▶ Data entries
══════

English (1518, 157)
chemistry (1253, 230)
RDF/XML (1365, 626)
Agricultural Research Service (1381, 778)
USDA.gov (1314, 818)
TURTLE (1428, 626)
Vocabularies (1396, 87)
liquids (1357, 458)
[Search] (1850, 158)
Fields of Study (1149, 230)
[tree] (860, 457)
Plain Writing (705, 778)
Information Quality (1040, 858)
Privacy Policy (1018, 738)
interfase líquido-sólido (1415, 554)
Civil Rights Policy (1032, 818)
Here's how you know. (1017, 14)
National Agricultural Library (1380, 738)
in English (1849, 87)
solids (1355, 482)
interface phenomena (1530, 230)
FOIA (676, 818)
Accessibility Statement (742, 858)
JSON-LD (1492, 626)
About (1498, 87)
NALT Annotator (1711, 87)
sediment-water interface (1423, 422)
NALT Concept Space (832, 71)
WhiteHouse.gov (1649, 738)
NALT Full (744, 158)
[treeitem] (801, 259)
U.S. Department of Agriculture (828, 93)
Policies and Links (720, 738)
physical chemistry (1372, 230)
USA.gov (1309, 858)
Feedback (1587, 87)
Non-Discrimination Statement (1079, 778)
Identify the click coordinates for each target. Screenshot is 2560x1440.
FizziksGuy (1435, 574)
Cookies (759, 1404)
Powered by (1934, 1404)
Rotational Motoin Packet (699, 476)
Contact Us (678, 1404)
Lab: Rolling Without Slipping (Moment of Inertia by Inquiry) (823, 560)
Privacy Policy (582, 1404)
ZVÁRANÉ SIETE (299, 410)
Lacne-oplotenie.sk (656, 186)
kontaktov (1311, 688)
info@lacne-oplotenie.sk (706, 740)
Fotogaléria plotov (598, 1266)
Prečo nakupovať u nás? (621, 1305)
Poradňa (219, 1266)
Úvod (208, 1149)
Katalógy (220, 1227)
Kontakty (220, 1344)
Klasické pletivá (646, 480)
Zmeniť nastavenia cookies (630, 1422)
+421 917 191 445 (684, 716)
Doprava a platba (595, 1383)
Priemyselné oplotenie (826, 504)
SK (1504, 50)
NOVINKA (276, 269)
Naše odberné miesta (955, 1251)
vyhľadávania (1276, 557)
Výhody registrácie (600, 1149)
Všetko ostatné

══════

▶ Exercise description
Your output must contain exactly the lines from the one containing "National Agricultural Library (1380, 738)" to the final line of the data above, and no other text.

▶ Task result
National Agricultural Library (1380, 738)
in English (1849, 87)
solids (1355, 482)
interface phenomena (1530, 230)
FOIA (676, 818)
Accessibility Statement (742, 858)
JSON-LD (1492, 626)
About (1498, 87)
NALT Annotator (1711, 87)
sediment-water interface (1423, 422)
NALT Concept Space (832, 71)
WhiteHouse.gov (1649, 738)
NALT Full (744, 158)
[treeitem] (801, 259)
U.S. Department of Agriculture (828, 93)
Policies and Links (720, 738)
physical chemistry (1372, 230)
USA.gov (1309, 858)
Feedback (1587, 87)
Non-Discrimination Statement (1079, 778)
Identify the click coordinates for each target. Screenshot is 2560x1440.
FizziksGuy (1435, 574)
Cookies (759, 1404)
Powered by (1934, 1404)
Rotational Motoin Packet (699, 476)
Contact Us (678, 1404)
Lab: Rolling Without Slipping (Moment of Inertia by Inquiry) (823, 560)
Privacy Policy (582, 1404)
ZVÁRANÉ SIETE (299, 410)
Lacne-oplotenie.sk (656, 186)
kontaktov (1311, 688)
info@lacne-oplotenie.sk (706, 740)
Fotogaléria plotov (598, 1266)
Prečo nakupovať u nás? (621, 1305)
Poradňa (219, 1266)
Úvod (208, 1149)
Katalógy (220, 1227)
Kontakty (220, 1344)
Klasické pletivá (646, 480)
Zmeniť nastavenia cookies (630, 1422)
+421 917 191 445 (684, 716)
Doprava a platba (595, 1383)
Priemyselné oplotenie (826, 504)
SK (1504, 50)
NOVINKA (276, 269)
Naše odberné miesta (955, 1251)
vyhľadávania (1276, 557)
Výhody registrácie (600, 1149)
Všetko ostatné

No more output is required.